— Я помню, когда она говорила о кастрации, Рут ее поддержала. С жаром.
Эдвин взглянул на часы.
— Слегка запаздывают. Может, пойдем наверх?
— Иди, я — за тобой.
Они осторожно сошли с лестницы и направились, почти на цыпочках, по садовой дорожке на двор у конюшни. Прежде чем ступить на лестницу, Эдвин включил свет; в комнате над их головами послышалось внезапное, испуганное движение. Сим, добравшись до верхней площадки, ожидал увидеть Педигри, но это оказалась Софи. Она стояла возле дивана, на котором только что сидела, бледная, как он сразу заметил, и напряженная. Эдвин тут же рассыпался в извинениях:
— Моя милая Софи, как я рад! Как поживаете? Сидите в темноте? Боже мой, так неловко получилось… Понимаете, ваш отец, он разрешил нам…
Девушка подняла руку к кудрям на затылке, снова ее опустила. На ней была белая водолазка с надписью «Купи меня» спереди, а под водолазкой, — подумал Сим, — ничего нет, совсем ничего, так что…

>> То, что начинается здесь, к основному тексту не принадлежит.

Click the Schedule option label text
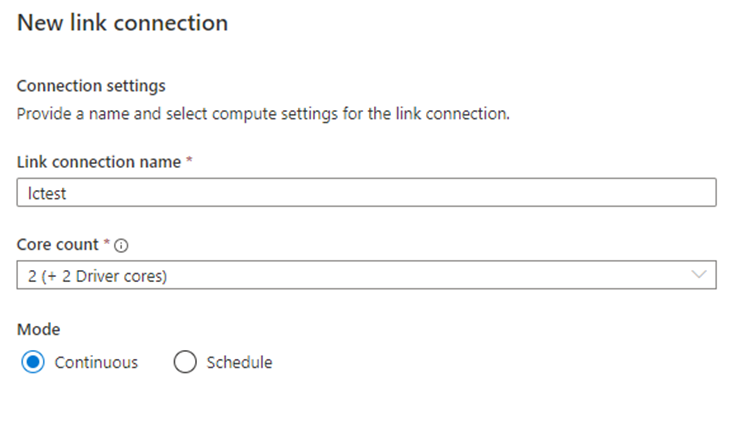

— Мы пойдем, Софи, дорогая. Ваш отец, должно быть, ошибся. Он сказал, что мы можем проводить в этой комнате собрания… Ох, как глупо! Я имею в виду — это глупо звучит, и разумеется, вы не захотели бы…
Потом повисло молчание: все трое продолжали стоять. Единственная лампочка без абажура рисовала под носом у каждого черную тень. Даже Софи выглядела уродливой, огромной, с черными глазницами и гитлеровскими усиками тени над верхней губой, куда не добрался свет. Водолазка, джинсы, шлепанцы и, вроде бы, какая-то шляпка? Да, вязаная кепка на затылке, теряющаяся в кудрях.
Софи перевела взгляд с мужчин на пластиковые мешки, прислоненные друг к другу на краю дивана. Опять прикоснулась к волосам, облизала губы и снова посмотрела на Эдвина.
— Собрание? Вы говорили о каком-то собрании…
— Просто глупая ошибка. Это все ваш отец, моя дорогая. Сим, как ты думаешь, не водил ли он нас за нос? «Подкалывал нас» — наверно, вы бы так выразились, Софи, согласно моим последним изысканиям. Но вы, конечно, приехали, чтобы пожить дома. Мы пойдем в холл и перехватим остальных.
— Нет, нет! Папа не ошибся. Видите ли, я как раз ухожу. Уже свет выключила. Можете располагаться, хозяйничайте тут без меня. Постойте… одну секунду…
Она быстро пересекла комнату, включила настольную лампу под окошком — настольную лампу под розовым абажуром с бахромой. Потом погасила голую лампочку под потолком, и ужасные тени стерлись с ее лица, сменившись розоватым, исходящим снизу сиянием; она одарила их улыбкой.
— Ну вот! Уже лучше! А то этот ужасный верхний свет! Тони называла его… Ох, я очень рада вас видеть! Значит, у вас здесь будет собрание, да? Чувствуйте себя как дома.